I'm into the history of logic at the moment. As in not the filtered oh-so-neat
version that is presented at third-level but the nitty-gritty twists and turns
from Ancient Greece (go team Aristotle!), Indian, Arabic, Scholastic,
Medieval, Pre-modern, the rise of symbolic/algebraic logic,
Kant/Hegel/Trendelenburg, on to Frege and then the multiplication of logics
(modal/tense/deontic, …) in the 20th century ending with type theory.

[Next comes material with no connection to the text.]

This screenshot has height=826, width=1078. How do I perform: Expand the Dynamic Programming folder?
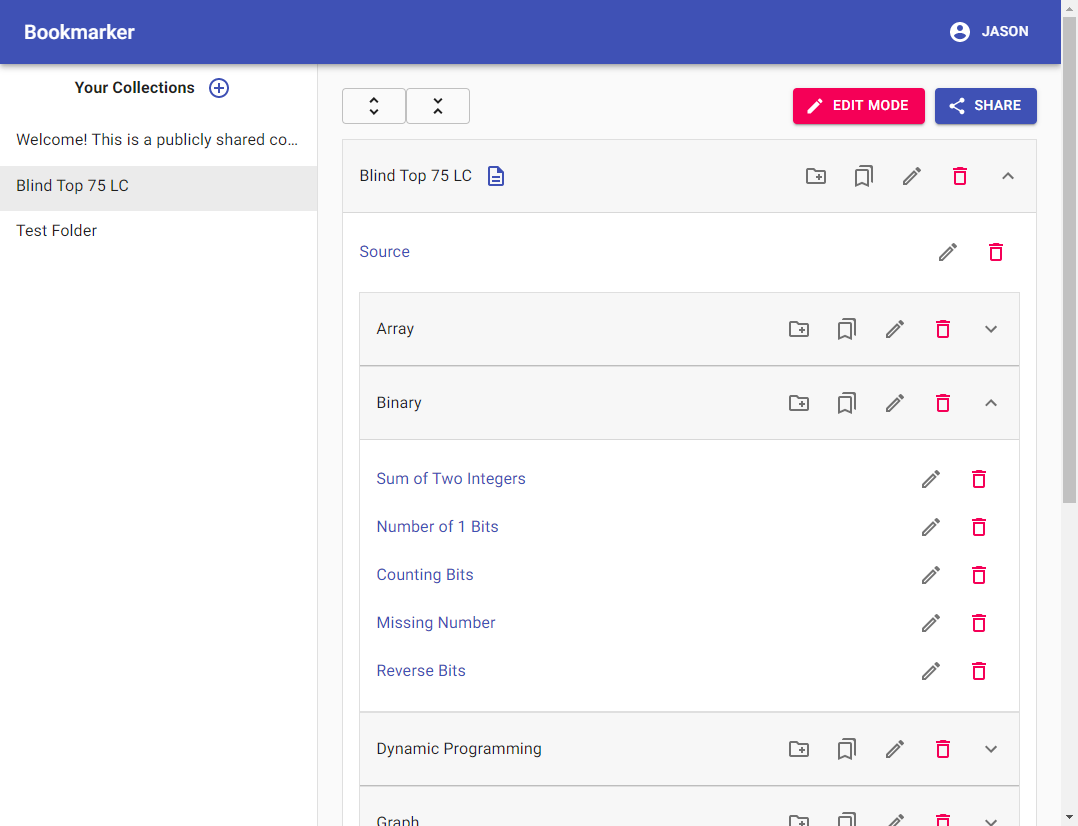[991, 749]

Recently Elsevier contracted top logicians to produce a Handbook in the
History of Logic. It runs to 11 volumes, each volume north of $300. So folks,
if you want to get acquainted with the complete history of what is supposed to
be a formalisation of rational thought it can be yours for $3,300 or
thereabouts. There is no reason this should not be in the public domain, it's
too fundamental and central to history of ideas. I could buy two cheap second-
hand cars for that price. (Personally I have used SciHub to have a look and I
don't mind saying so.)

Now I would like to think that top logicians are not complicit in this scam,
but I fear they are. I have a burning desire to crowd-source a website that
provides the same information. >95% of the papers/texts are out of copyright.
These academics already have very lucrative salaries and grants. I don't think
we can point the finger exclusively at the Elseviers of this world, they have
had a little bit of help along the way. Here in HN we have a bit of an open-
access echo chamber. Some academics are very happy with the status quo, and
who wouldn't be with those prices? I think it's _insane_.

I'll post names and links of the details if people are interested.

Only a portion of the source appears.